Given passage:
Create and manage identification rules - Dataphin - Alibaba Cloud Documentation Center

Identification rules are essential for detecting sensitive data within Dataphin. They allow you to configure security measures for business data with high security requirements and promptly identify sensitive information. This topic explains how to create and manage identification rules.

Limits

By default, identification rules do not automatically scan view objects. However, you can enable view scanning in the rule execution configuration or manually add or batch import the identification results of views.

Permission description

Security administrators and custom global roles with Classification Rule-Management permissions can create and manage identification rules.
You can manage only the rules for which you are the owner, including editing, deleting, resetting, testing, changing the owner, manually running identification rules, and modifying their effective status.

Create identification rules

On the Dataphin home page, in the top menu bar, select Administration > Data Security.
In the left-side navigation pane, select Data Identification > Classification Rule. On the Classification Rule page, click the Create Identification Rule button.

In the Create Identification Rule dialog box, configure the parameters.

Parameter	Description
Basic Configuration
Identification Rule Name	The name of the identification rule. The name must meet the following requirements: Include Chinese characters, letters, numbers, and underscores (_). Cannot exceed 12 characters.
Identification Rule Description	Custom remarks for the identification rule. Cannot exceed 128 characters.
Data Classification and Grading
Data Class	You can select data classifications through the data classification directory. You can choose all classifications, all classifications under a specified directory, or specified data classifications. All Classifications: Refers to all effective data classifications under the current tenant. All Classifications Under Specified Directory: All effective data classifications under the specified directory and its subdirectories. Specified Data Classification: Filter the current directory and its subdirectories for all effective data classifications based on the parent directory. To add more data classifications, click Add A Group Of Classifications to add multiple directories. Note When the compute engine is StarRocks and the field type is HLL (HyperLoglog), content-based identification is not supported.

Activity: List every action that the Dataphin identification rules documentation says owners may perform on the rules they own.

[Dataset records]
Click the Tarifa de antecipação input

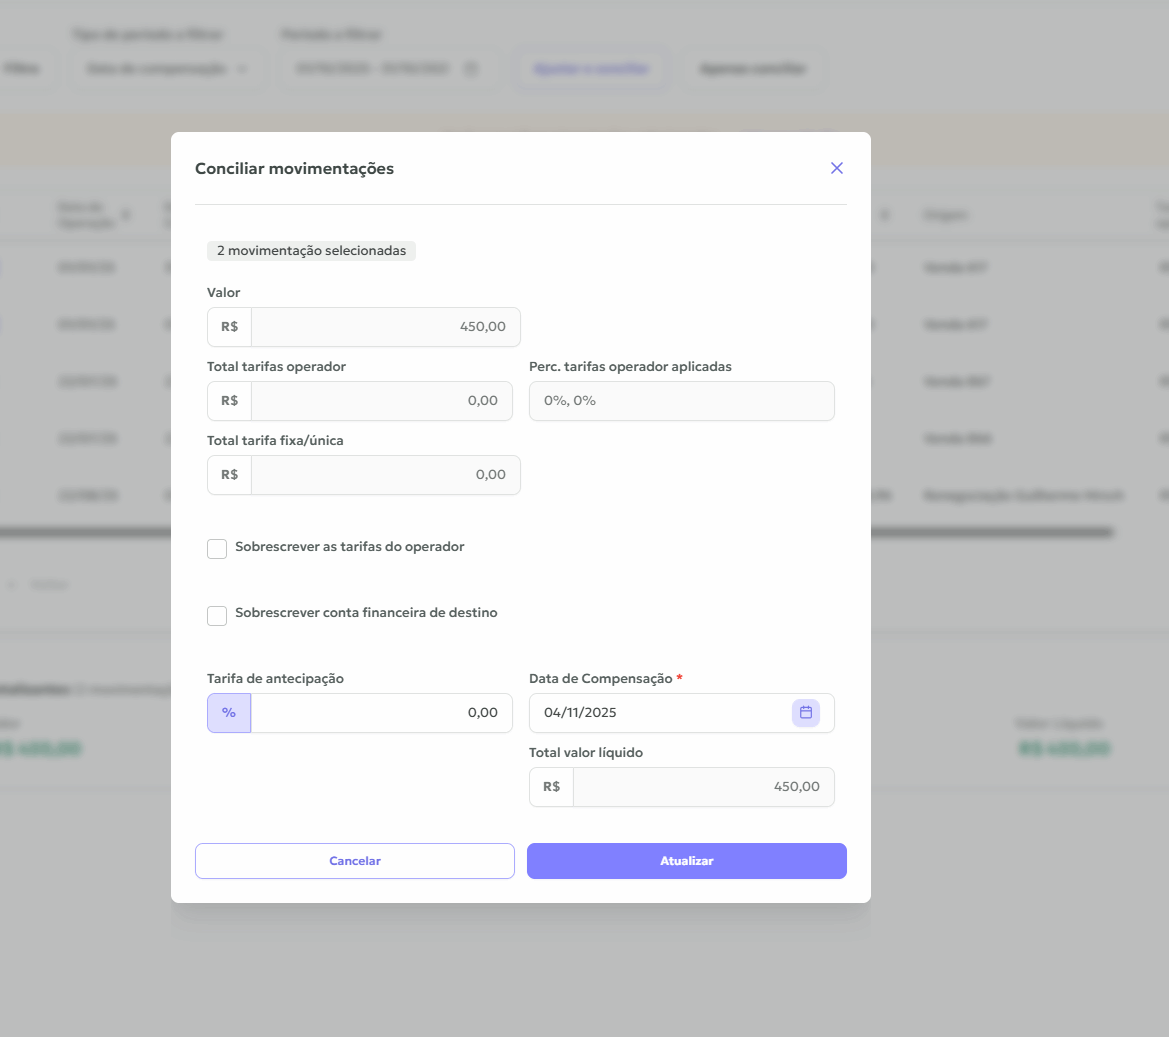point(381,713)
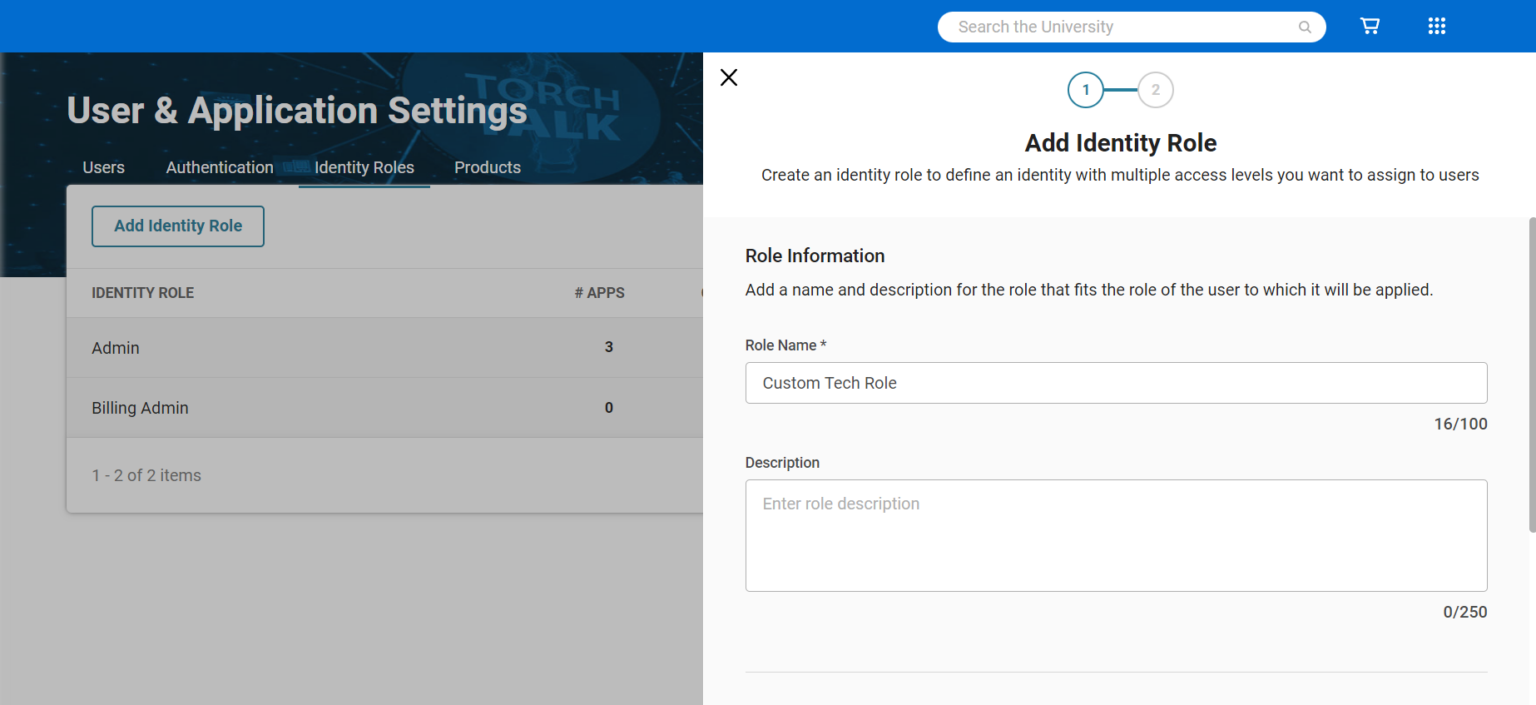Switch to the Users tab
The width and height of the screenshot is (1536, 705).
pyautogui.click(x=103, y=167)
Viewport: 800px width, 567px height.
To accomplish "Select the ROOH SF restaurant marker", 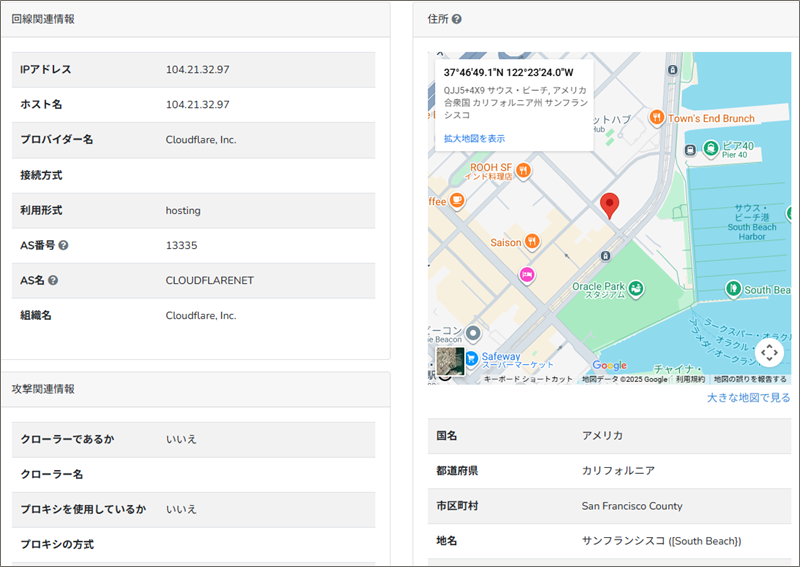I will [x=523, y=170].
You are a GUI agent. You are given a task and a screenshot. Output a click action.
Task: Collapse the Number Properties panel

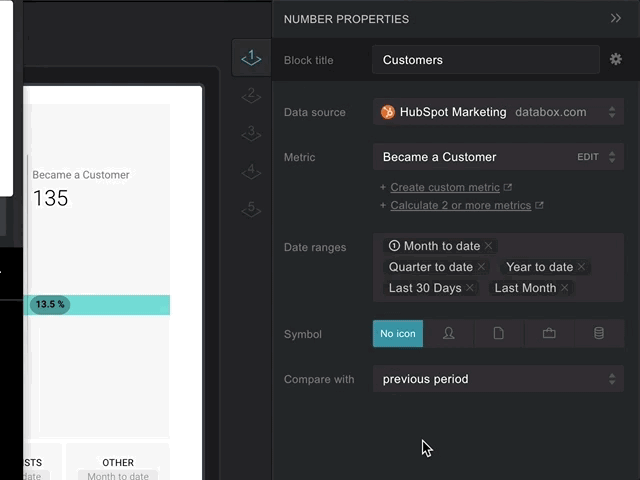click(616, 18)
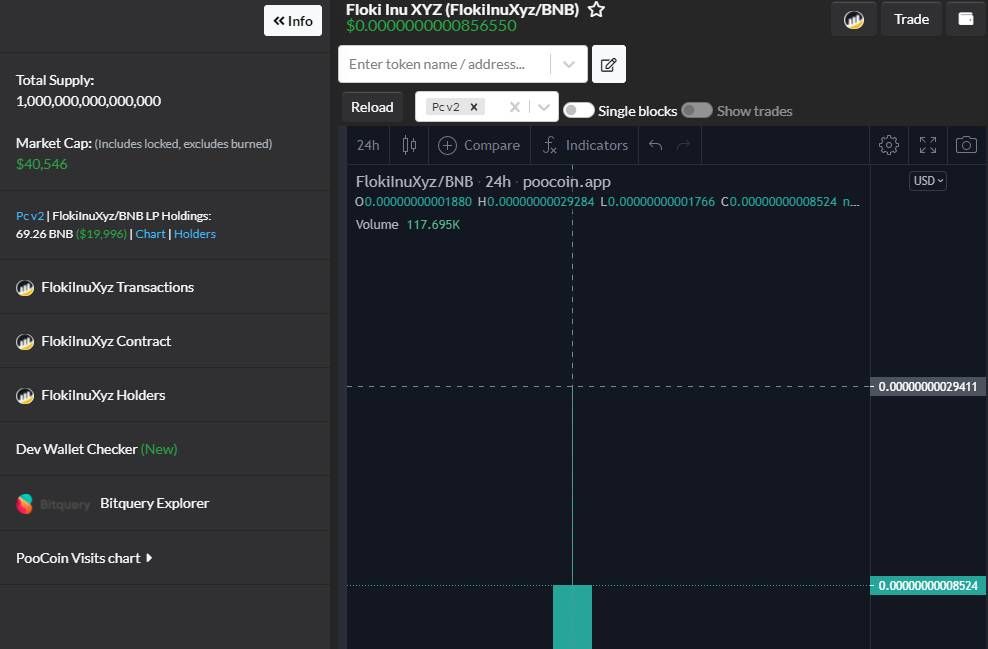Click the edit token icon button
Viewport: 988px width, 649px height.
(608, 65)
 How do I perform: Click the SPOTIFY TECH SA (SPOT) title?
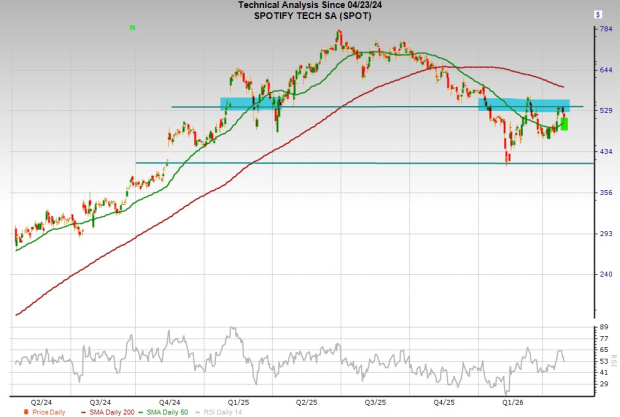click(x=310, y=16)
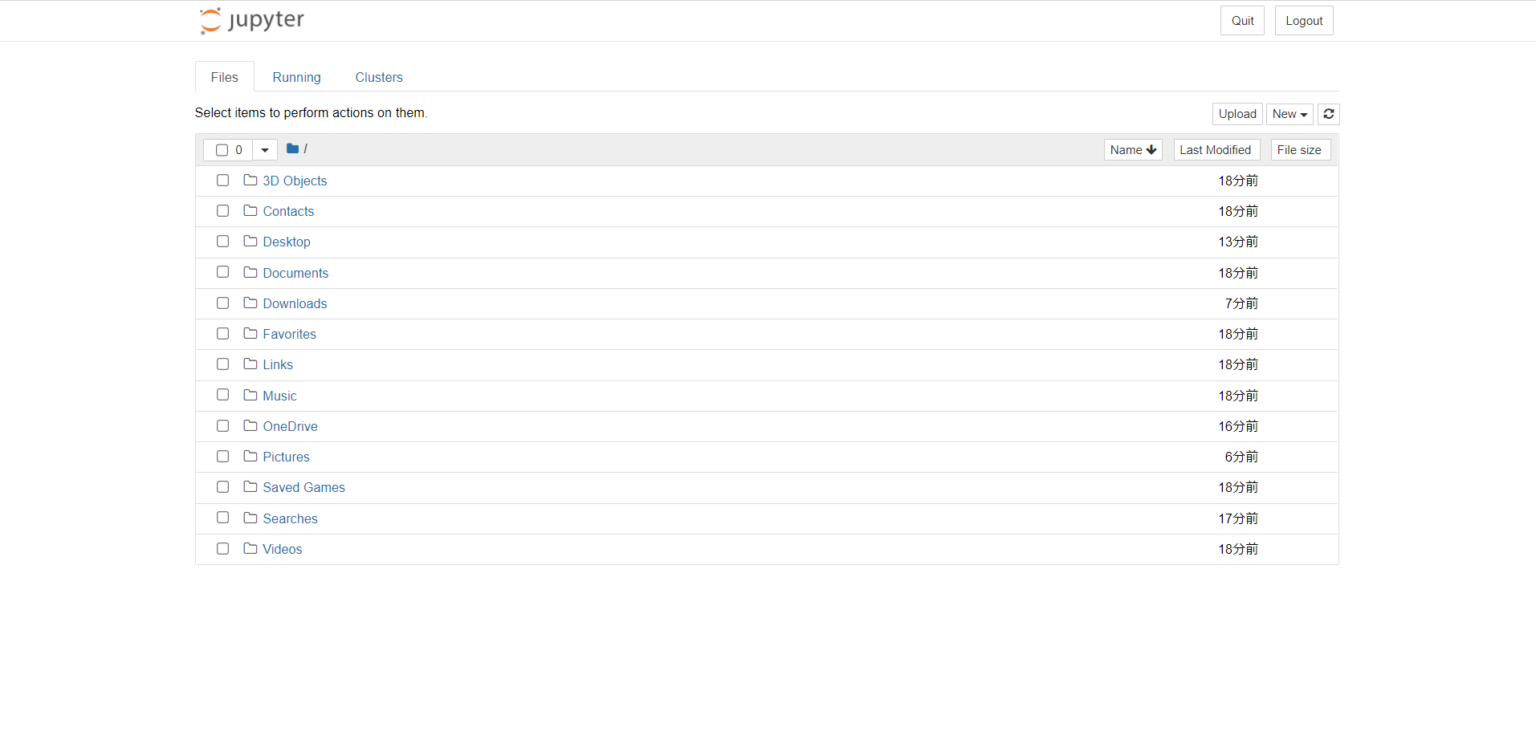The height and width of the screenshot is (752, 1536).
Task: Click the folder icon beside Downloads
Action: pos(250,302)
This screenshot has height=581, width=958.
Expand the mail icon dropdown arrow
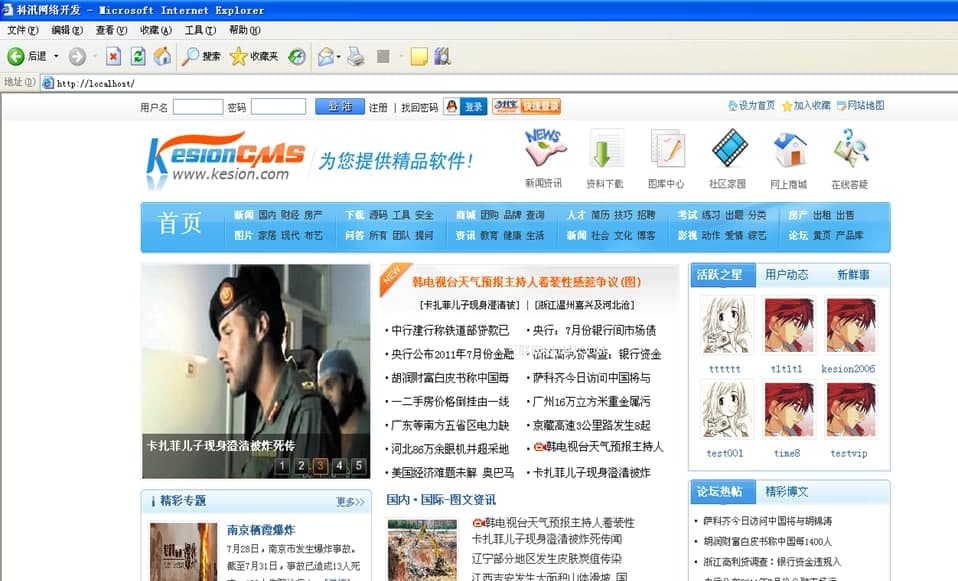(338, 56)
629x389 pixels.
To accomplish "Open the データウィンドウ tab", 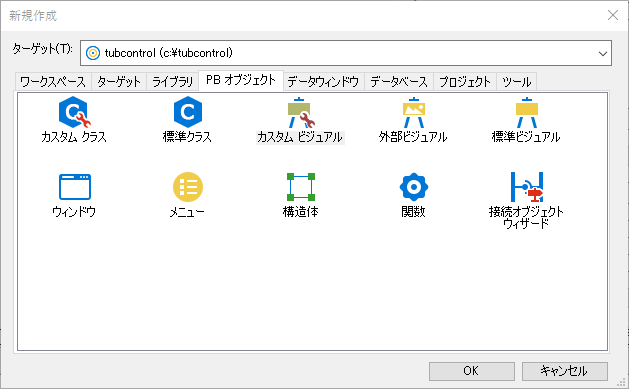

Output for this exercise:
- Editing
- Deleting
- Resetting
- Testing
- Changing the owner
- Manually running identification rules
- Modifying their effective status